Après les cours donnés devant l'hôtel de ville, puis ceux dispensés sur les pelouses de leur lycée, les professeurs de Marguerite-de-Valois ont choisi de marquer les esprits et de prendre de la hauteur ce matin pour se faire entendre et sensibiliser l'opinion sur la fermeture annoncée de 4 classes à la rentrée prochaine.

Pendant que leurs collègues, qui ont sorti leurs gilets jaunes pour l'occasion, sécurisent les abords du bâtiment, Philippe David, prof de maths, et Christophe Lacoste, prof de philo, ont enfilé leur baudrier et pris leurs mousquetons pour descendre en rappel la façade de leur lycée depuis le troisième étage. Lentement ils déroulent une longue banderole "un peu à la façon de Greenpeace". Sur le fond jaune pétant, trois lettres noires apparaissent: S.O.S.

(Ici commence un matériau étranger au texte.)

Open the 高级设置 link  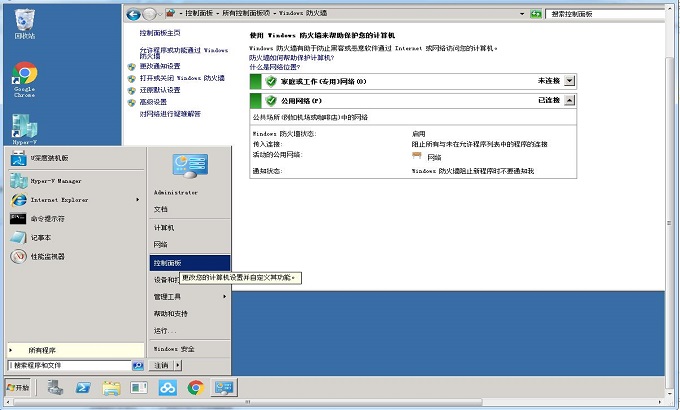pyautogui.click(x=160, y=101)
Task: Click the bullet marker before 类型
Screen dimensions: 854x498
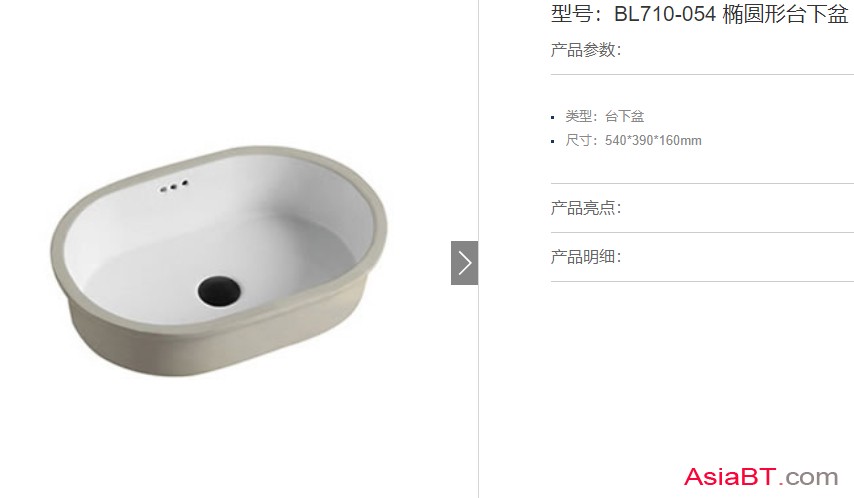Action: [x=553, y=117]
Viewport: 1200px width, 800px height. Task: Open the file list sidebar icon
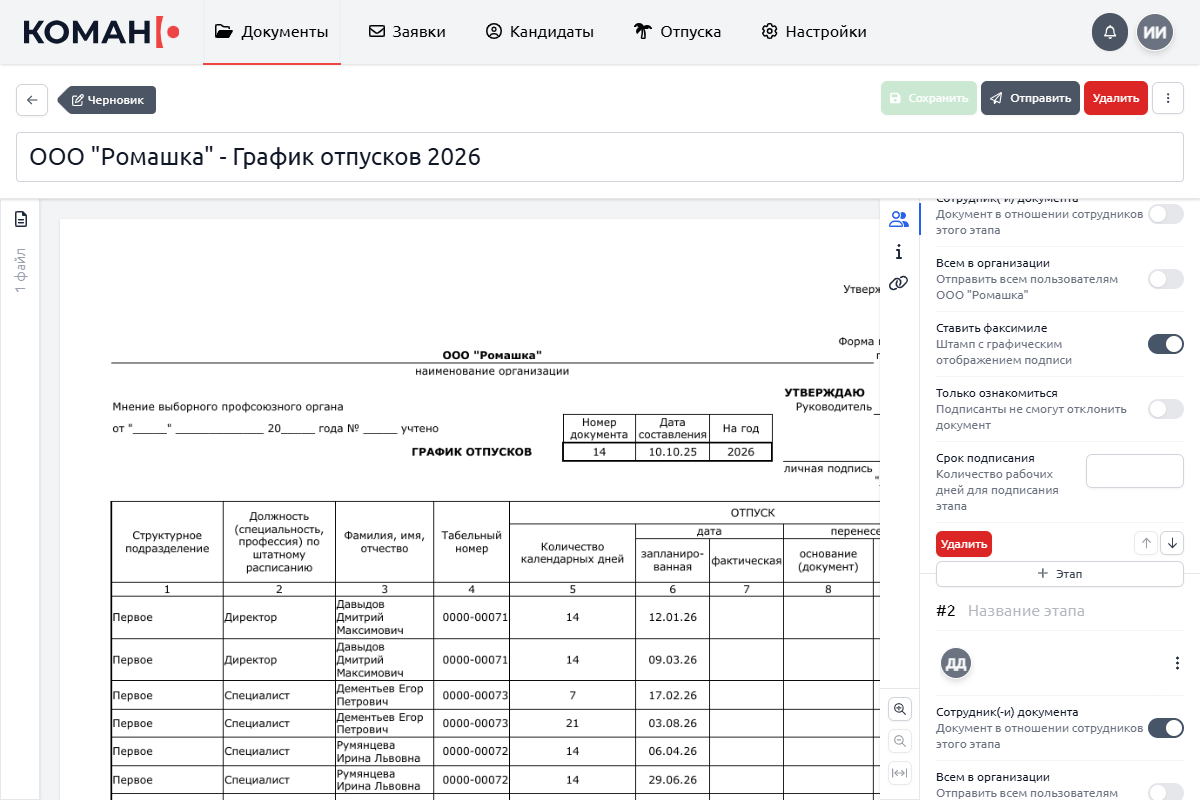[x=20, y=219]
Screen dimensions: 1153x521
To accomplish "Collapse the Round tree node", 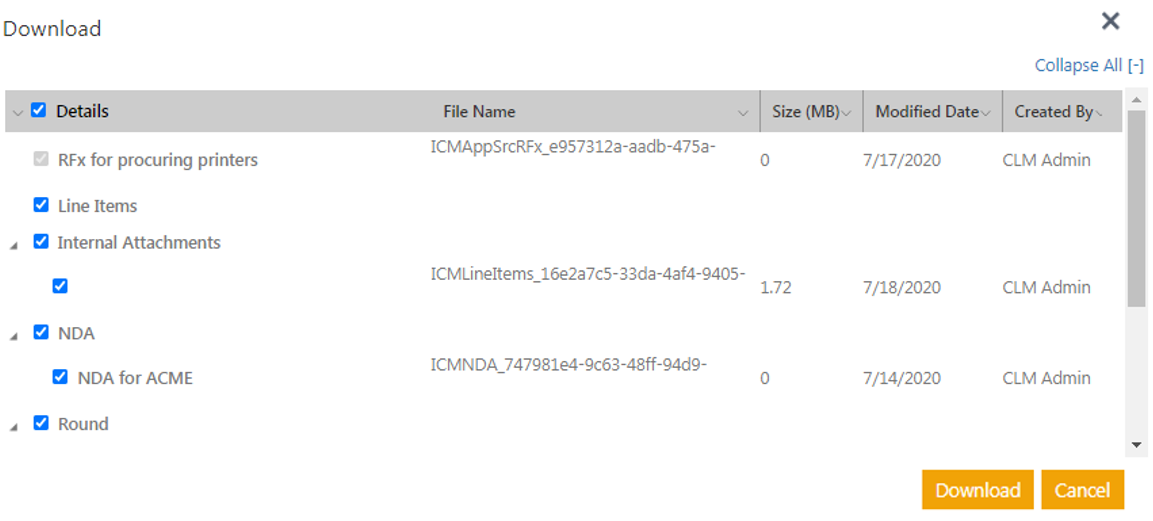I will pyautogui.click(x=14, y=427).
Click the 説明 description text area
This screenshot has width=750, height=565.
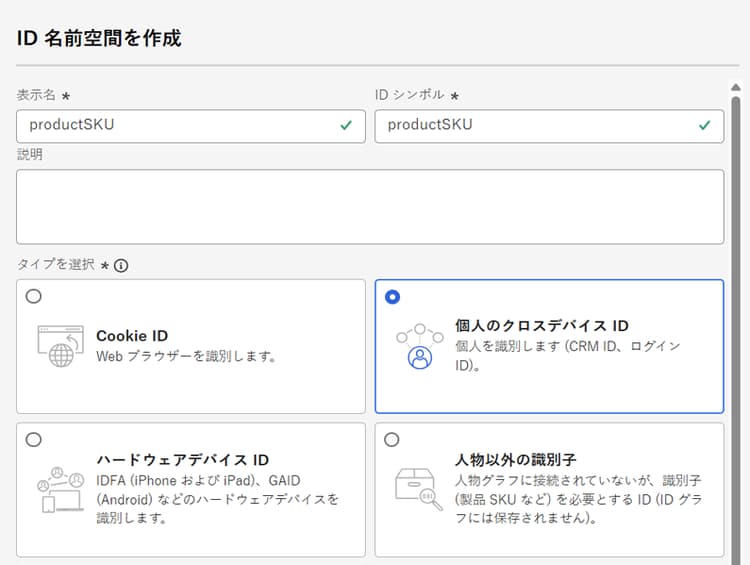click(x=370, y=206)
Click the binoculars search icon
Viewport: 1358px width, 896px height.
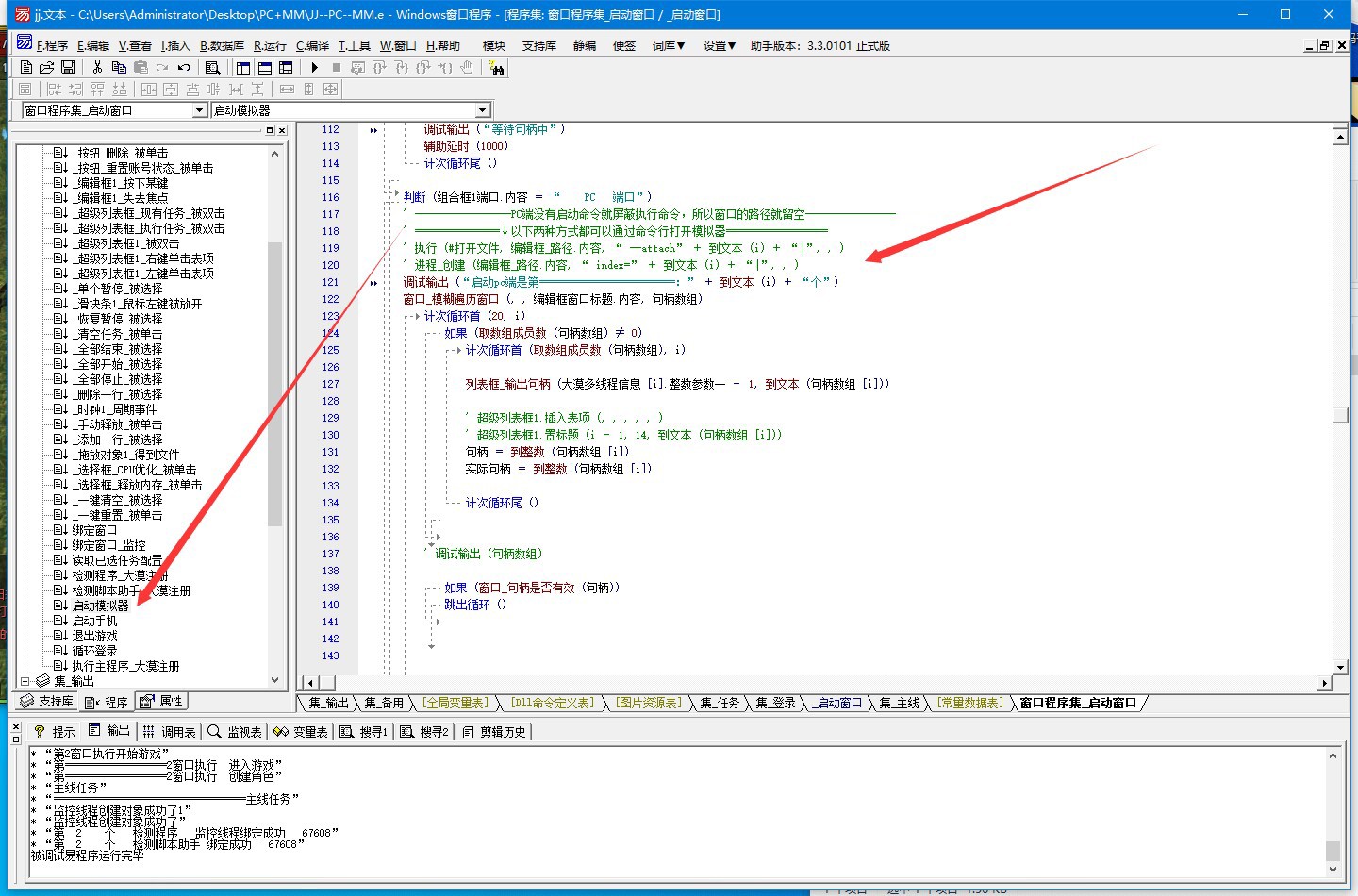pos(496,67)
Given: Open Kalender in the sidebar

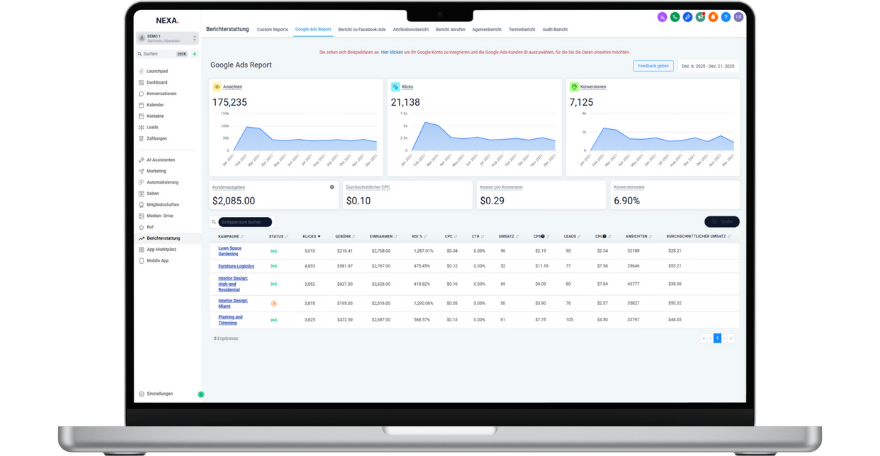Looking at the screenshot, I should pos(155,104).
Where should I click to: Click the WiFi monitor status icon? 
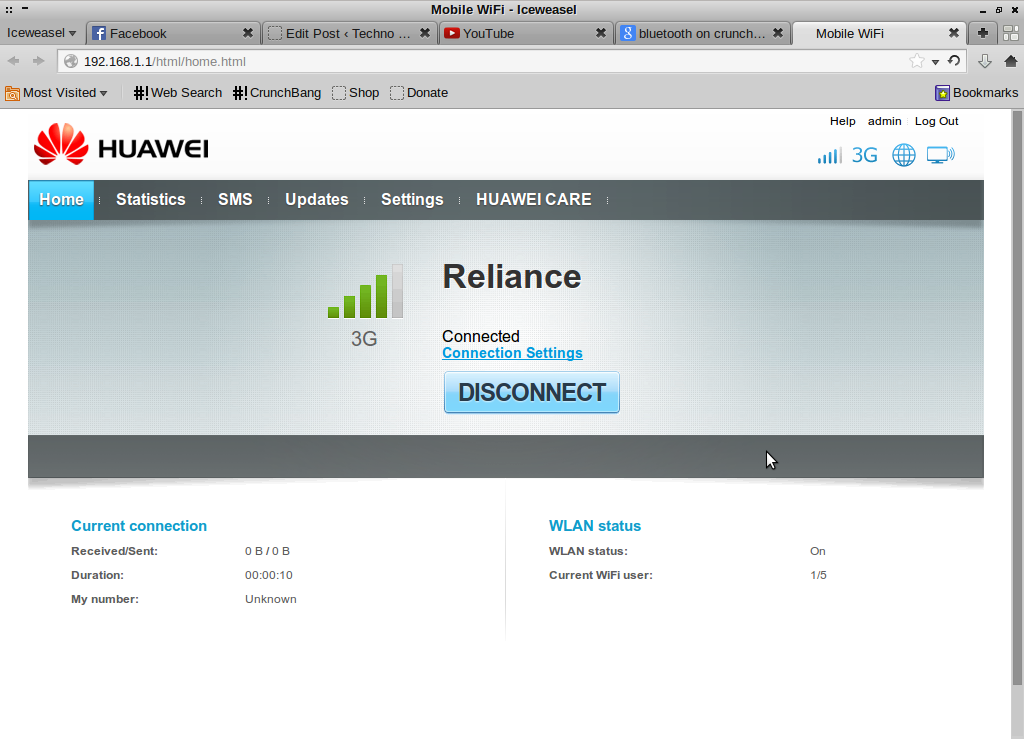coord(940,155)
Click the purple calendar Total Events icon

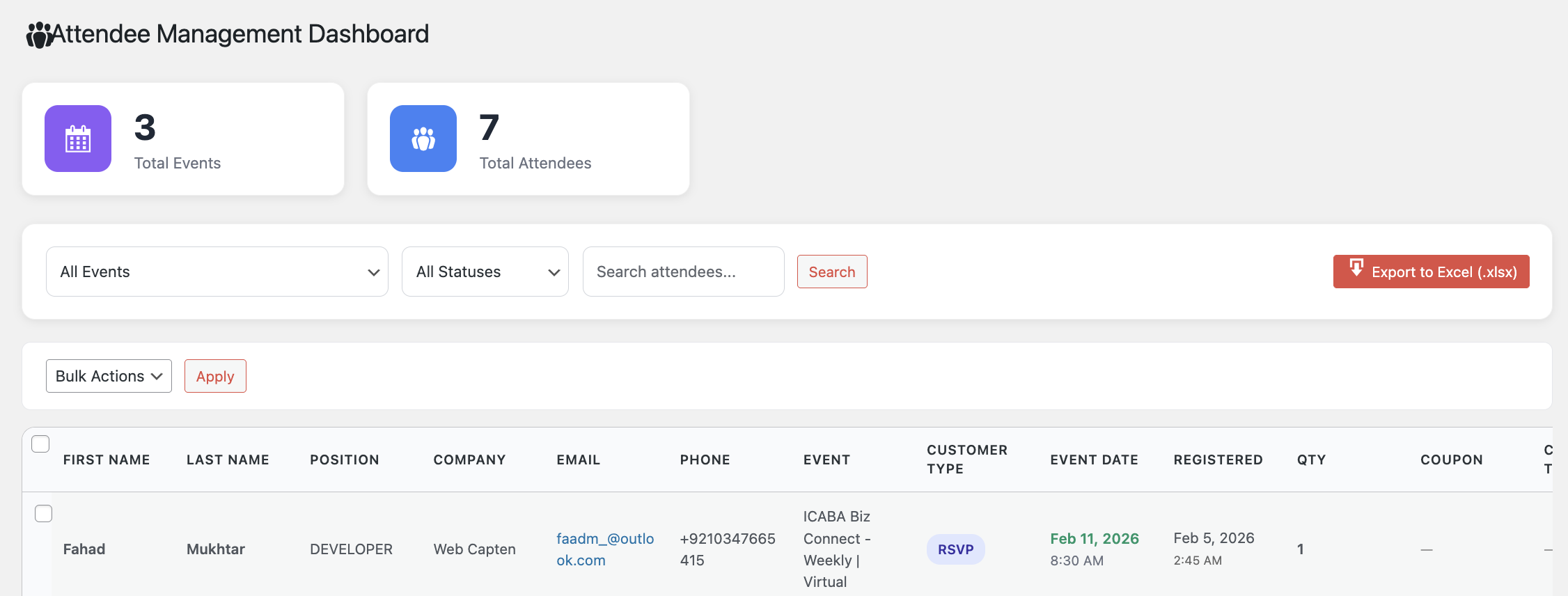78,139

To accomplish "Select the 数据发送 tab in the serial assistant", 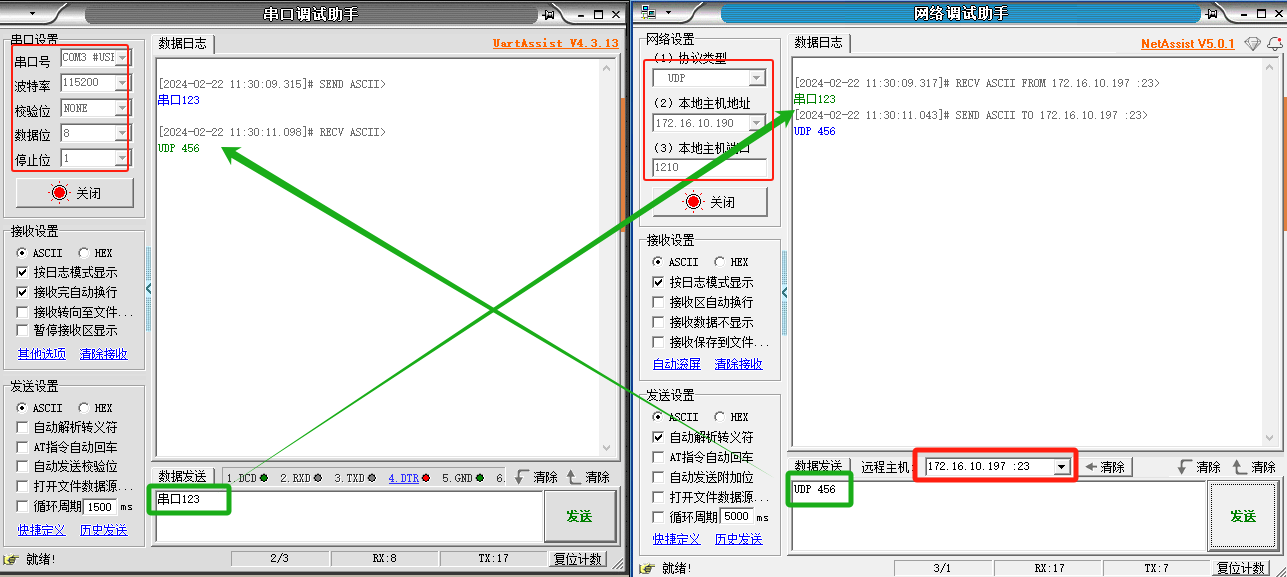I will point(182,477).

Elèves et professeurs acclament longuement les deux "professeurs-escaladeurs", qui pratiquent "ce sport depuis plus de 20 ans". "En entrant dans l'enseignement, je ne pensait pas descendre autant en rappel. Aujourd'hui, on voulait marquer les esprits. L'école, nos enfants sont en péril avec une politique budgétaire aussi rigoureuse", s'inquiète Christophe Lacoste.

"On doit faire des choses originales pour informer les gens, les parents, les élèves, parce qu'on  est en train d'étouffer. Nous avons aussi écrit une lettre pour demander une audience avec la rectrice", souligne Marie-Pierre Villard, professeur d'anglais à Marguerite.

Aujourd'hui, à 16 heures, les enseignants, syndiqués ou non, seront devant les grilles de la Préfecture pour manifester, plus "classiquement" aux côtés des enseignants du premier degré touchés par les nombreuses fermetures de classes programmées.

En attendant, certains sont en grève, d'autres pas. "Mais je fais grève mais je fais quand même cours pour mes Terminales ce matin. Le bac arrive", expliquent Laurent Guerrero et Stéphane Jouannetaud, tous les deux professeurs d'économie. "C'est pour nos élèves qu'on se bat pour récupérer des heures de cours. Et aujourd'hui, on va travailler gratuitement".